Esta terá sido a quinta violação na Grande Lisboa no prazo de uma semana. No sábado, duas turistas foram violadas: uma, de 22 anos, numa discoteca do Cais do Sodré e a outra, de 28, num hotel da Avenida da Liberdade. Ambos os agressores foram detidos, sendo que o suspeito do crime ocorrido no hotel é estrangeiro.

Porque sobem as estatísticas

A violação foi o crime que mais aumentou em Portugal em 2017, segundo Relatório Anual de Segurança Interna (RASI). Ao todo, foram reportados 408 crimes de violação, mais 73 que em 2016 (nesse ano foram 335). Este é o valor mais alto registado nos relatórios de segurança interna desde 2010. No âmbito dos crimes sexuais, 18,7% dos inquéritos iniciados disseram respeito a violações.

Apesar de se registar um aumento dos casos denunciados, Rui Abrunhosa Gonçalves faz questão de sublinhar que neste tipo de crime “bastante complexo” as estatísticas não são completamente fiáveis, uma vez que muitas vítimas ainda optam por não denunciar os agressores. Ou, quando o fazem, acabam por não querer que o caso avance nos tribunais. Porque sabem que é muito difícil fazer a prova, sobretudo quando são agredidas por pessoas com quem possam ter tido algum tipo de relacionamento.

“Muitas vezes pelo facto de terem consumido álcool, até por influência do violador, as vítimas são descredibilizadas. Há um contacto sexual, e ele diz que foi consentido, e a vítima como bebeu, ou não se lembra de todos os factos ou a sua versão acaba por ser dúbia”, refere o especialista.

” O agressor pode ficar calado mas a vítima vai ter que responder a tudo, ao juiz, ao procurador, ao advogado”

Apesar de muitas vítimas não se sentirem protegidas pelo sistema, as denúncias de crimes sexuais têm vindo a aumentar.

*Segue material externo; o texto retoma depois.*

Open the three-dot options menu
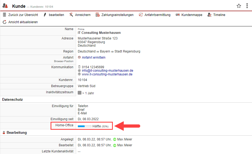The image size is (252, 154). 247,6
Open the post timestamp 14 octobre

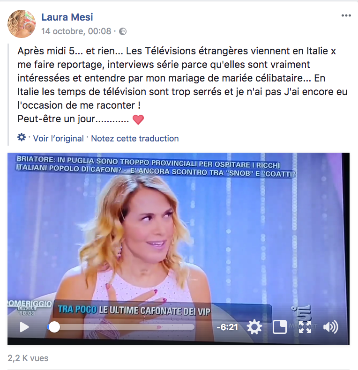coord(76,31)
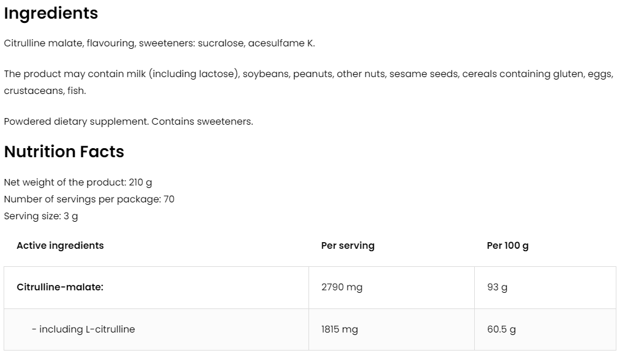Click the Per 100 g column header
Screen dimensions: 620x356
[x=508, y=246]
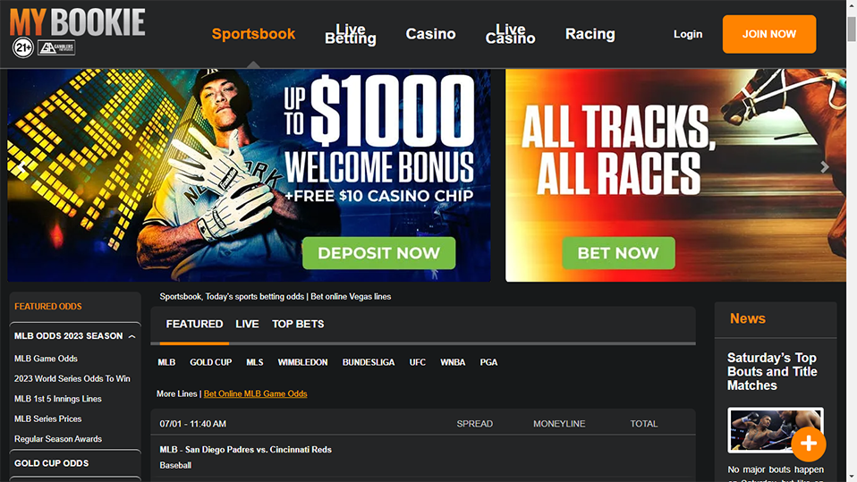Open the boxing news thumbnail image

(775, 430)
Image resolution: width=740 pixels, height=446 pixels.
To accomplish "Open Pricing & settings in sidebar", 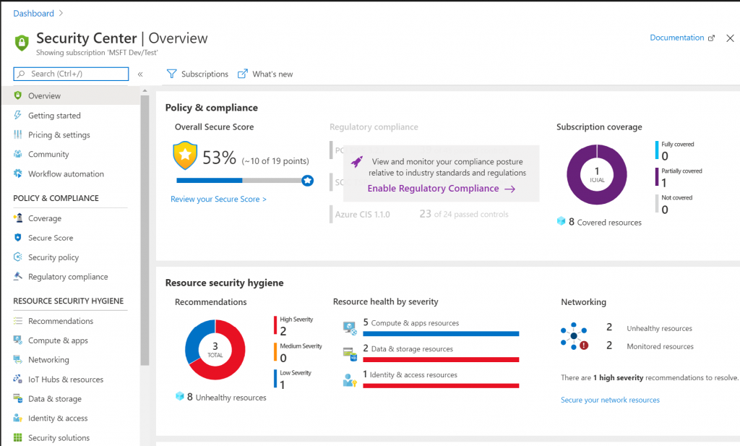I will tap(59, 134).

Tal como aconteceu com a violência doméstica. “À medida que se toma mais consciência da gravidade do problema, que há mais proteção legal, as pessoas denunciam mais”, refere Nuno Abrunhosa Gonçalves.

Mas há ainda muita gente que cala a vergonha de ver a sua vida íntima exposta nos tribunais. “As vítimas não se sentem protegidas pelo sistema. O agressor pode ficar calado mas a vítima vai ter que responder a tudo, ao juiz, ao procurador, ao advogado. E o advogado de defesa vai tentar tudo para provar que a mulher é leviana, promíscua.”

Ao embaraço acresce o descrédito na justiça, justificado pelas estatísticas e pelo número reduzido de detidos: segundo o RASI, foram detidos apenas 53 agressores, todos do sexo masculino. “Há um desfasamento muito grande entre o número de casos denunciados e as condenações com pena de prisão”, sublinha Abrunhosa Gonçalves.

De acordo com o RASI, os arguidos são esmagadoramente do sexo masculino: 99,2%. Já as vítimas são maioritariamente do sexo feminino (90,7%).